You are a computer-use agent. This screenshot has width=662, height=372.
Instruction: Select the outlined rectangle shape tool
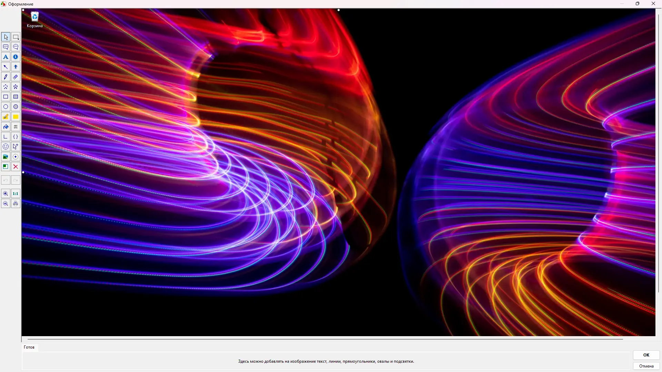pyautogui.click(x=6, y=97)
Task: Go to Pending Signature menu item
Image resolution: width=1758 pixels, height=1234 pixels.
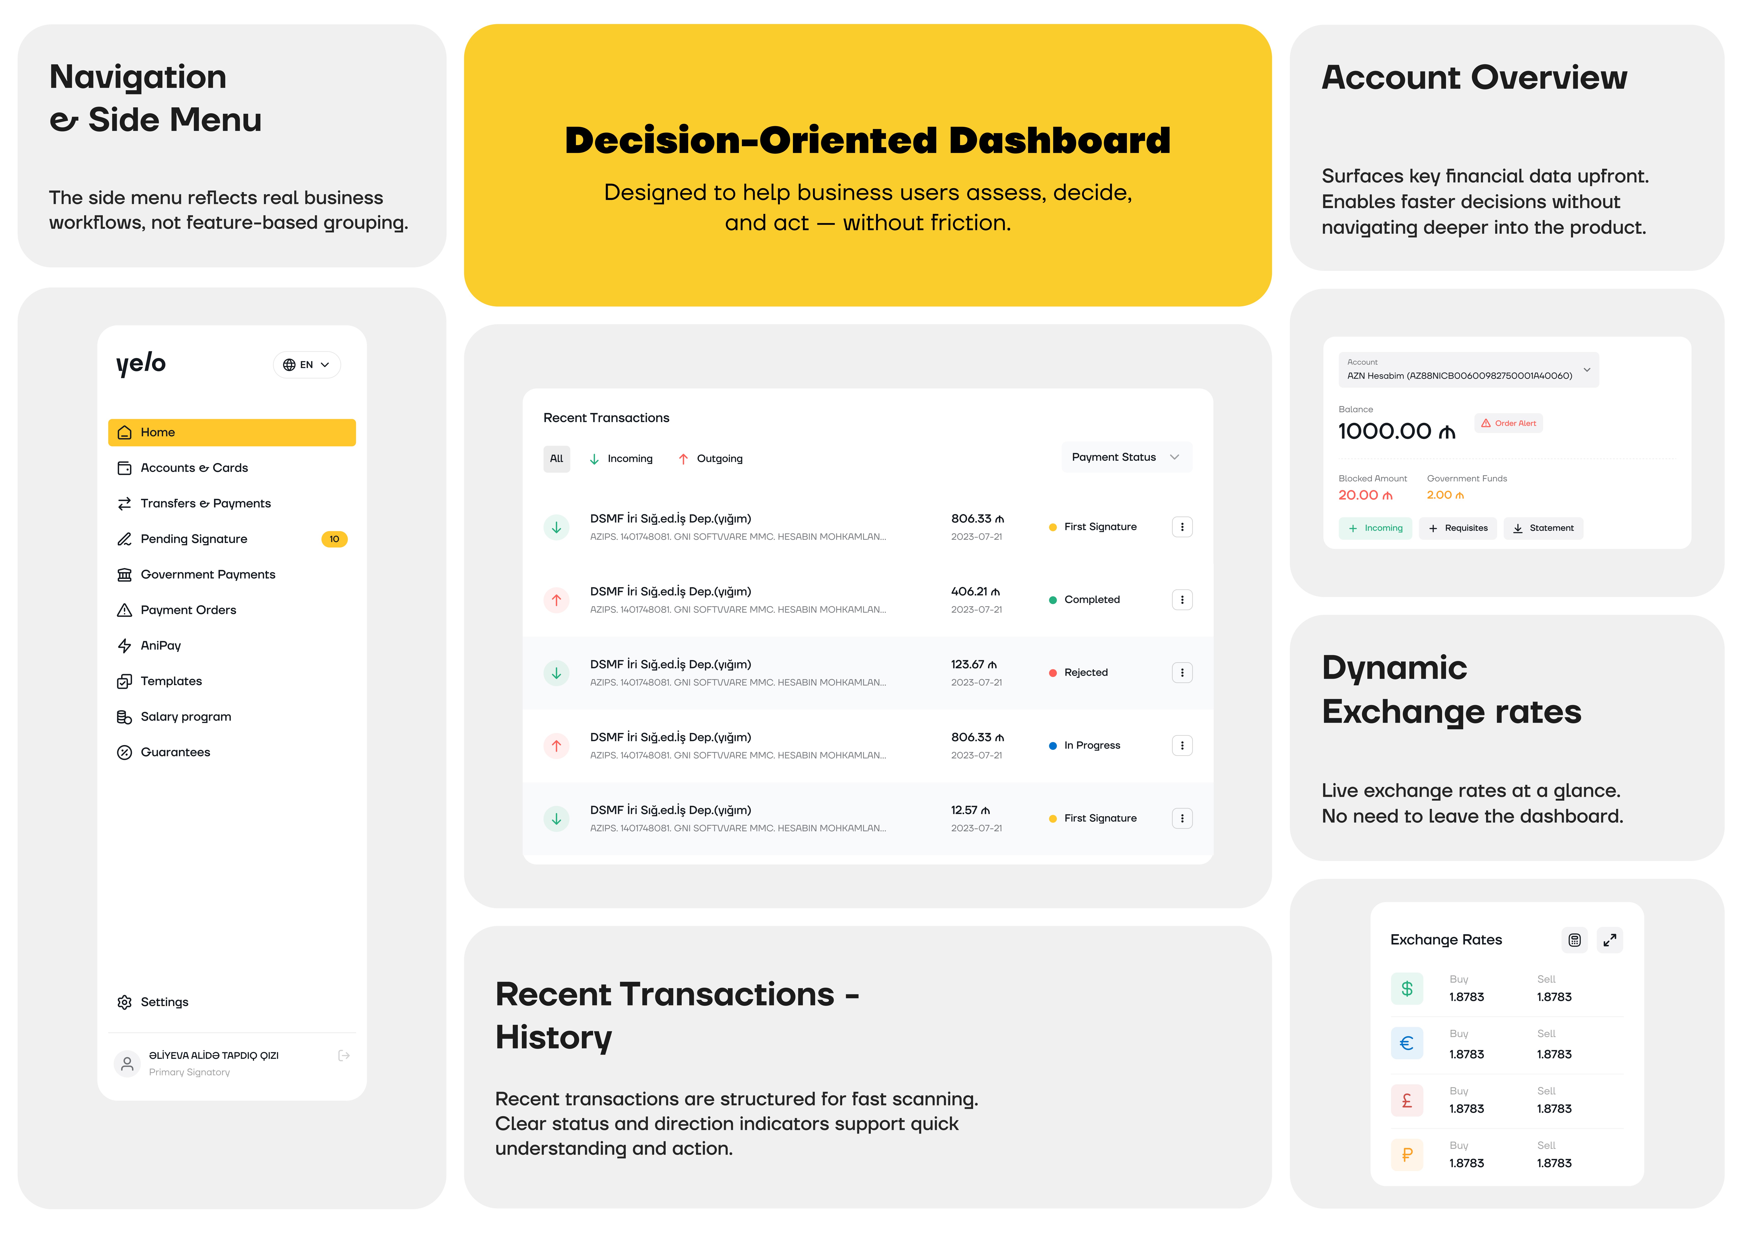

———

▶ _WORK TO COMPLETE_: Without the pictures, write out all of the material exactly.

▶ _ANSWER_:
You are a computer-use agent. This screenshot has width=662, height=372.
Instruction: Select the outlined rectangle shape tool
pyautogui.click(x=6, y=97)
Task: Go to Pending Signature menu item
Image resolution: width=1758 pixels, height=1234 pixels.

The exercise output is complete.